O governo da China deu início a uma investigação de salvaguarda sobre a carne bovina importada, em resposta a pedido efetuado pela Associação de Agricultura Animal da China e nove associações industriais de grandes regiões produtoras de carne bovina em nome da indústria bovina nacional.
Segundo a agência de notícias Xinhua, o pedido se deve ao volume de importação de carne bovina ao longo dos últimos cinco anos: as negociações saltaram 106,28% no primeiro semestre de 2024 em comparação com o mesmo período em 2019.
Os produtores locais alegam que esse aumento afetou de forma significativa a indústria nacional e que, na visão deles, existe uma relação causal entre o aumento das importações e esse dano substancial.

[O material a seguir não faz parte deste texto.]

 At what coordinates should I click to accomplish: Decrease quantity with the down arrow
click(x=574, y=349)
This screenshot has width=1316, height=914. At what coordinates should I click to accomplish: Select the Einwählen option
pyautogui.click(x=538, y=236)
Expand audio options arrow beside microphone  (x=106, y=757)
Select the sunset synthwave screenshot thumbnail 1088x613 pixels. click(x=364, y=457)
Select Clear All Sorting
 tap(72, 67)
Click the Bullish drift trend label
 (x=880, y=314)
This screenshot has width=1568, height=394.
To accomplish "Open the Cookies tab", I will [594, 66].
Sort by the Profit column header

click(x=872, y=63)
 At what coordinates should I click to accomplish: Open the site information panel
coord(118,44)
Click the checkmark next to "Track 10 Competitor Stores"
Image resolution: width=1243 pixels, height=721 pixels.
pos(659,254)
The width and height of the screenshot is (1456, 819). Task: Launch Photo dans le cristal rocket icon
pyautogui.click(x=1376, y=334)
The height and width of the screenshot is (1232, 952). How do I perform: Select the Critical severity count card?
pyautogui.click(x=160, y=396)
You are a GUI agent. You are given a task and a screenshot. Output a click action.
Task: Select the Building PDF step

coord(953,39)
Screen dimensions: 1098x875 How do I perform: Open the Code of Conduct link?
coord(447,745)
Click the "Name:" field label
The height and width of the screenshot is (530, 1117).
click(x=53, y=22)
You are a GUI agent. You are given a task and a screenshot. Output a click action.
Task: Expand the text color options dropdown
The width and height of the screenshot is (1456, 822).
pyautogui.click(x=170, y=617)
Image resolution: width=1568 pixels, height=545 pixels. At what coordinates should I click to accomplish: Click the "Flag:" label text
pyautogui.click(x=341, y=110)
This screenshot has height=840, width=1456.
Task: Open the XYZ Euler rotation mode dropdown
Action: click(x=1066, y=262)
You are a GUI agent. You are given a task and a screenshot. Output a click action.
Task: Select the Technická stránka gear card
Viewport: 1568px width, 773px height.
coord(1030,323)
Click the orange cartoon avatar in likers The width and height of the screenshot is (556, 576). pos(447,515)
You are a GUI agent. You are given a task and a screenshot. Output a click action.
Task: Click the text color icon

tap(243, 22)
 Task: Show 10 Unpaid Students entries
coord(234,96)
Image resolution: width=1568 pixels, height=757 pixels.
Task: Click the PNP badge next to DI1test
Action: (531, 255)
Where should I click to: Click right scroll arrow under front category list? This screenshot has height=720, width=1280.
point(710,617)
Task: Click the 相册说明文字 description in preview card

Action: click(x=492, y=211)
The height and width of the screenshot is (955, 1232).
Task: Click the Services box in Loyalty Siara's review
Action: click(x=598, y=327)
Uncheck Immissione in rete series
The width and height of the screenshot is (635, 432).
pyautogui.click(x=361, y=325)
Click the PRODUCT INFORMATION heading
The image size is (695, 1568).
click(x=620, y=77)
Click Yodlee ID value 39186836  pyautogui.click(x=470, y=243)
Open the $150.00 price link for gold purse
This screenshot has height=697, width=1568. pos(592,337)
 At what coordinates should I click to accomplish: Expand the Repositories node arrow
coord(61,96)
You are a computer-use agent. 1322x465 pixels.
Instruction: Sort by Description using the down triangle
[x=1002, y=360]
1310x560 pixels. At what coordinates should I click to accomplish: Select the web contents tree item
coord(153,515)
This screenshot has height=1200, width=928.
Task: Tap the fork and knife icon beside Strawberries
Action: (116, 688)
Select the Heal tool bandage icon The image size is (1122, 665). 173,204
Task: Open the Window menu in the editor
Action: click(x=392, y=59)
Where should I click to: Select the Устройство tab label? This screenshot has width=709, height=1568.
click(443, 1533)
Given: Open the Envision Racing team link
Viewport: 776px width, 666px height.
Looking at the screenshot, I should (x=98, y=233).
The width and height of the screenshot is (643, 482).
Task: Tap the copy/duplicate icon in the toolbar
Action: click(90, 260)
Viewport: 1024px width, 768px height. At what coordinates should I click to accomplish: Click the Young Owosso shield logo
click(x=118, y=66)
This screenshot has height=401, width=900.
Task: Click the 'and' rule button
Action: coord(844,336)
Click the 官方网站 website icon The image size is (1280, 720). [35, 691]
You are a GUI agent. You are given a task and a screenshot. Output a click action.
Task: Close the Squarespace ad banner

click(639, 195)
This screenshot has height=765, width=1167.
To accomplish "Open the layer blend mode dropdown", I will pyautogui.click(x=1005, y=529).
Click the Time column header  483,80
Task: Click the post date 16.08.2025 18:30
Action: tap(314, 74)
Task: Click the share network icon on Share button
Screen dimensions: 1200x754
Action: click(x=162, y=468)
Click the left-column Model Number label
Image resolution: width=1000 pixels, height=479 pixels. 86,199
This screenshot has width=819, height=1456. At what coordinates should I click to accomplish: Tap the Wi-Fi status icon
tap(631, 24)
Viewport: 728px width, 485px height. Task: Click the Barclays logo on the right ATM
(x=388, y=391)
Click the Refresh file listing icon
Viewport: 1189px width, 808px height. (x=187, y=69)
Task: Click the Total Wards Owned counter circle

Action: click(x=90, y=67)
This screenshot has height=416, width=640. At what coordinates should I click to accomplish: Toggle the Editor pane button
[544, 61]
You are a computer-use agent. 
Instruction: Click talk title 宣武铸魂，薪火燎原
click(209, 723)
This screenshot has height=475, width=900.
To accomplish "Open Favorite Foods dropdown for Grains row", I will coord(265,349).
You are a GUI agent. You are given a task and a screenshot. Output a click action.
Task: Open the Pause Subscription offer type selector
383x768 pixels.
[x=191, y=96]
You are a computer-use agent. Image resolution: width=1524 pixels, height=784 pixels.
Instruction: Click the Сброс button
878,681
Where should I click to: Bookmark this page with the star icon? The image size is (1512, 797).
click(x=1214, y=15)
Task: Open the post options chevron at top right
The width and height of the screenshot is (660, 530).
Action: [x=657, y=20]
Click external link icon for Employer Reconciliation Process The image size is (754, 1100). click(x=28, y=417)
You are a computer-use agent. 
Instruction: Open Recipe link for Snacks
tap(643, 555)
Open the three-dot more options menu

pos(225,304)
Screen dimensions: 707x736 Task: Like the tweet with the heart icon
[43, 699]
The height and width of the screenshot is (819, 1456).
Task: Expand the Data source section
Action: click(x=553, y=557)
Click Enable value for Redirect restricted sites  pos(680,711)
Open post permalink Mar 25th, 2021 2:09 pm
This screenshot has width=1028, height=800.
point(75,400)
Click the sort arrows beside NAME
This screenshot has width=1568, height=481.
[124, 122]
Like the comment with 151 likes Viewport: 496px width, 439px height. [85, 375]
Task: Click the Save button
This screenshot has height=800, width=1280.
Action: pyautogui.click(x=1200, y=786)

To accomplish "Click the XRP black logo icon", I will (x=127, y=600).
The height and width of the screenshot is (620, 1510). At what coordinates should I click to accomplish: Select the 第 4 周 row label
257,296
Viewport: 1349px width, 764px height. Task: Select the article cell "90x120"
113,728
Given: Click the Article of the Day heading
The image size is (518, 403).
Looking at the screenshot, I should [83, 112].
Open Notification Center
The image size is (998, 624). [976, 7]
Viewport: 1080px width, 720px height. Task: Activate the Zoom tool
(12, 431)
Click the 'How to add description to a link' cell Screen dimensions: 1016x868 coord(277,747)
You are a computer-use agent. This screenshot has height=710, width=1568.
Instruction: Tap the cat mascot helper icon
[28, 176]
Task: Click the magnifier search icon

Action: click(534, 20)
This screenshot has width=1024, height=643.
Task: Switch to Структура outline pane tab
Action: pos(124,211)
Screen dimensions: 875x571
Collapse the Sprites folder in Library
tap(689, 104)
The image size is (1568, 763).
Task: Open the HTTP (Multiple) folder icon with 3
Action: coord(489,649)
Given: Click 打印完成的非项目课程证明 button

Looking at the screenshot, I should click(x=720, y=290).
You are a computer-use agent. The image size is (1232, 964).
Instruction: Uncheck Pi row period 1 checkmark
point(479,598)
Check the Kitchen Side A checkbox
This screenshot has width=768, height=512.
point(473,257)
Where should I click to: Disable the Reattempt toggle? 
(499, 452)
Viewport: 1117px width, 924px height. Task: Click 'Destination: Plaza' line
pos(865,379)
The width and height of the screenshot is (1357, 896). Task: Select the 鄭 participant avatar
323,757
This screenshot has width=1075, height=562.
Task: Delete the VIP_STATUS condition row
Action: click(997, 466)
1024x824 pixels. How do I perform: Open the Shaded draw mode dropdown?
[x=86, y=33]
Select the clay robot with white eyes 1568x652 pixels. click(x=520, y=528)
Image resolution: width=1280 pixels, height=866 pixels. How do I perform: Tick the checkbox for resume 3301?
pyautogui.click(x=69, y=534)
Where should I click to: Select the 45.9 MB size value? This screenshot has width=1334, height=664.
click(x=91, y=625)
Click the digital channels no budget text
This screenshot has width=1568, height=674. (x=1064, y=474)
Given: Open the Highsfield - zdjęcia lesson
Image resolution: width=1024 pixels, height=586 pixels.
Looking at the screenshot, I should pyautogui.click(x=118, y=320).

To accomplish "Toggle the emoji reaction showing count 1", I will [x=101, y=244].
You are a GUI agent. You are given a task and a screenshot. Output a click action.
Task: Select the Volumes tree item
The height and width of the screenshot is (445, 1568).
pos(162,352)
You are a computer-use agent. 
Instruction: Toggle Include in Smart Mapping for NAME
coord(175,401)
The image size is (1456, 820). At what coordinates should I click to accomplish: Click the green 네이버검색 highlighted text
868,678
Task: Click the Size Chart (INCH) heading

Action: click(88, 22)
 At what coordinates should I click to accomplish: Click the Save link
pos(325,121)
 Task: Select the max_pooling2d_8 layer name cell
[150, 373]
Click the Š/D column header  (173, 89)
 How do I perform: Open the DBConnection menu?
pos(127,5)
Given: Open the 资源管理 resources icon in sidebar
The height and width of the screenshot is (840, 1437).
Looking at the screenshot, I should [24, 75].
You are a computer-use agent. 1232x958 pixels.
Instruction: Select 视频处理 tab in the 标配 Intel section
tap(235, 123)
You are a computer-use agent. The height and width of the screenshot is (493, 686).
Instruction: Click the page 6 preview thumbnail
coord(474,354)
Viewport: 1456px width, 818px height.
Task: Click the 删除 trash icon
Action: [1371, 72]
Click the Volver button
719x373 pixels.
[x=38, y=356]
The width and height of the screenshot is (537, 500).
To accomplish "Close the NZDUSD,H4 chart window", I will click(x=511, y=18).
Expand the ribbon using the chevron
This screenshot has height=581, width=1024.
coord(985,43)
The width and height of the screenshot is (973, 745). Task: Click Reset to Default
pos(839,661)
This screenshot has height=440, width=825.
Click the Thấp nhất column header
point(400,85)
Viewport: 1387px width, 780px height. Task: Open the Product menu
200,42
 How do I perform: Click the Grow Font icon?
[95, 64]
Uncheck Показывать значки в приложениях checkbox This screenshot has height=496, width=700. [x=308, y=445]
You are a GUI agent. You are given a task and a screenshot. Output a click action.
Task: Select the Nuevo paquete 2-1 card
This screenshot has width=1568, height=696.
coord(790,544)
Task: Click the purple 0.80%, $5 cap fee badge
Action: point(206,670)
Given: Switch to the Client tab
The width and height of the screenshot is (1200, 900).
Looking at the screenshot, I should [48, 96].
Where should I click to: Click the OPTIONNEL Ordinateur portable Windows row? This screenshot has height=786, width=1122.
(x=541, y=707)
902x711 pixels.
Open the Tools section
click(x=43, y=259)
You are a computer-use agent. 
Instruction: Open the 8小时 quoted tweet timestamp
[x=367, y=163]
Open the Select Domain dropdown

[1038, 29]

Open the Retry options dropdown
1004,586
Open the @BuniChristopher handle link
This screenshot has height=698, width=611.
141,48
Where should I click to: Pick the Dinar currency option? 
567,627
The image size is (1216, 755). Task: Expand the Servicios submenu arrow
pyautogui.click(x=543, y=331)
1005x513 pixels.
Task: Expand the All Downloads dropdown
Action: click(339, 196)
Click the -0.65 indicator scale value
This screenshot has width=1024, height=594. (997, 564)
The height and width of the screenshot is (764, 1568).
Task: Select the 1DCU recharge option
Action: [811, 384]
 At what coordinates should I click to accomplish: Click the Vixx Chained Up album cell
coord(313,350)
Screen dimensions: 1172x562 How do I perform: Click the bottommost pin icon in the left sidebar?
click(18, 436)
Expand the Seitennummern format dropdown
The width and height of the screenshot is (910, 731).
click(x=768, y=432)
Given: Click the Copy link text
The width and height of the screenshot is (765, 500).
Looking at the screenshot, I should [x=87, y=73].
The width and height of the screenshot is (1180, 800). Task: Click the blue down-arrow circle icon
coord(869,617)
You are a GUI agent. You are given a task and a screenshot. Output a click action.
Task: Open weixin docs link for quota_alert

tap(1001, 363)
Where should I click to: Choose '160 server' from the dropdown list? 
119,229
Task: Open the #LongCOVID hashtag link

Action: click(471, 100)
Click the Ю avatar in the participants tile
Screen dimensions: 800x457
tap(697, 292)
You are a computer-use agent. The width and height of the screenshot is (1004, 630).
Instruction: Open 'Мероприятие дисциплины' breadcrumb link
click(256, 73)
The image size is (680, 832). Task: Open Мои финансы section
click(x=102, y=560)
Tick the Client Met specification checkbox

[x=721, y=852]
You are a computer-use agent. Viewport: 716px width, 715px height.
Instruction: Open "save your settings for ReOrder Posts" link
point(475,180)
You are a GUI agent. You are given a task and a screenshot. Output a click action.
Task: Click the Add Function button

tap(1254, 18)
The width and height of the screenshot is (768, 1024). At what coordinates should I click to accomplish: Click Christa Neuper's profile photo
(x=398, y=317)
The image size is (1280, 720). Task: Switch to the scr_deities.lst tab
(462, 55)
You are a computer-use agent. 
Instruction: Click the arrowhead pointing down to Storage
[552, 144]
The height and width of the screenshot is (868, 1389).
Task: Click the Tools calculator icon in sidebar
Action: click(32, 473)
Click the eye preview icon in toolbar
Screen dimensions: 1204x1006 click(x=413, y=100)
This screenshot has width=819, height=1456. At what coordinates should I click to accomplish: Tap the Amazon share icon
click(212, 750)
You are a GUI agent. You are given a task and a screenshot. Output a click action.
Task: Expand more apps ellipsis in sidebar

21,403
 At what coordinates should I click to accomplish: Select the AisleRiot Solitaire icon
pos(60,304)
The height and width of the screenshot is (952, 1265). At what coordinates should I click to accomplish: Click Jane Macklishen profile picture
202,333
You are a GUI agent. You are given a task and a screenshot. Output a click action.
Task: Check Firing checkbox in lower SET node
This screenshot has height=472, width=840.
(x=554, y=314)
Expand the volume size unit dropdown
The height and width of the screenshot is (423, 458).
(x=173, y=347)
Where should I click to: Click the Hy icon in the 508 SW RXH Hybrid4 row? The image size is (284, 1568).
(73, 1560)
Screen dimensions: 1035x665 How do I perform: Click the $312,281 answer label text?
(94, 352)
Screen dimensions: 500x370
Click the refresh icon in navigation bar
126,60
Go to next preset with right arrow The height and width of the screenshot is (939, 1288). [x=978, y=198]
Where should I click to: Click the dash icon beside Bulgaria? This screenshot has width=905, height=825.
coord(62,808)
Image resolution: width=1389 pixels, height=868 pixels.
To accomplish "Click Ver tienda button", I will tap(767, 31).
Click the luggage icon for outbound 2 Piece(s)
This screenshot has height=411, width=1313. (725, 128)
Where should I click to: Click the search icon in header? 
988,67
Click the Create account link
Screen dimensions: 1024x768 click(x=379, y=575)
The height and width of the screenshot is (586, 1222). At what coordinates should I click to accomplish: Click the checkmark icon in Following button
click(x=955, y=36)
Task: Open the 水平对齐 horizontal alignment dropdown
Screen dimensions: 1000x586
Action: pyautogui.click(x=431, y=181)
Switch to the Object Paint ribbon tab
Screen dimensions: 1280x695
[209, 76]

Os procedimentos legais e as regras da OMC (Organização Mundial do Comércio) consideram que as autoridades podem começar uma investigação de salvaguarda mediante a aplicação de uma indústria doméstica caso um aumento no volume de importação de um produto causar ou ameaçar causar danos substanciais à indústria doméstica que produz produtos similares ou diretamente concorrentes.
A investigação examinará carne bovina importada de 1º de janeiro de 2019 a 30 de junho de 2024, e deve levar cerca de 8 meses para ser concluído, podendo ser prorrogado. Serão analisadas as importações de carne bovina de todos os países que fornecem para o mercado chinês.
De acordo com o porta-voz do Ministério do Comércio chinês, tal movimentação busca proteger os direitos e interesses legítimos das indústrias domésticas, ressaltando que a investigação não tem como alvo nenhum país ou região específica, nem diferencia produtos com base na origem. Não foram adotadas medidas preliminares de salvaguarda ao comércio durante o período de investigação.
O Brasil é um dos principais mercados de carne bovina na China. Em nota, a Associação Brasileira de Frigoríficos (Abrafrigo) diz reconhecer a importância da China como parceiro comercial do Brasil e se orgulha do comércio mantido, “o qual contribui para complementar o abastecimento do mercado chinês (…)”.
“A ABRAFRIGO se coloca à disposição de autoridades do Brasil e da China, bem como dos parceiros comerciais da indústria da carne bovina brasileira, para colaborar com o procedimento de investigação, com confiança em uma solução equilibrada e que atenda aos interesses de ambos os mercados”, diz a entidade, em nota oficial.